Discussion Papers no. 284

Tax reforms, dividend policy and trends in income inequality

Empirical evidence based on Norwegian data

This paper discusses the degree of intertemporal comparability of national estimates of income inequality when data are based on income tax records. The problem of comparability is particular crucial when major tax reforms have taken place and pre- and post-reform income data are used as basis for comparing trends in income inequality. Particular attention is paid to the definition and measurement of income from shares. The conventional wisdom that the increase in inequality in Norway during the 1990’s was caused by a rising disequalizing contribution of capital income is questioned by the present results.
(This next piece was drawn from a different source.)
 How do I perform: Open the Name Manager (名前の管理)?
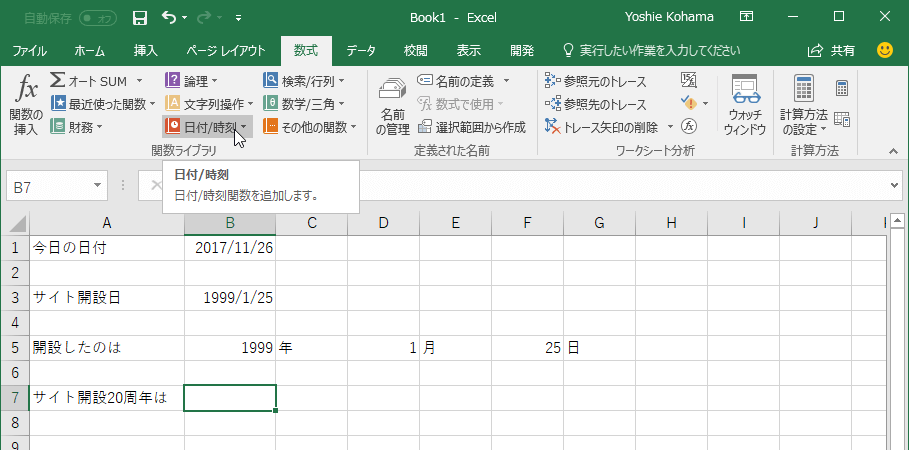(393, 107)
The rise in income inequality coincided with the implementation of a major tax reform that affected the financing incentives in the corporate sector and the income shifting incentives in small enterprises. Thus, when tax reported dividends are used as a measurement of returns from shares, changes in the estimated income inequality may be a result of changes in the income reporting behavior rather than factual changes in the distribution of income. Our results suggest that the observed rise in income inequality during the 1990's to some extent can be explained by a change in the dividend policy of the corporations, induced by the tax reform in 1992. When the total return from shares is taken into account, we find less increase in the level of inequality and less increase in the contribution to inequality from share ownership.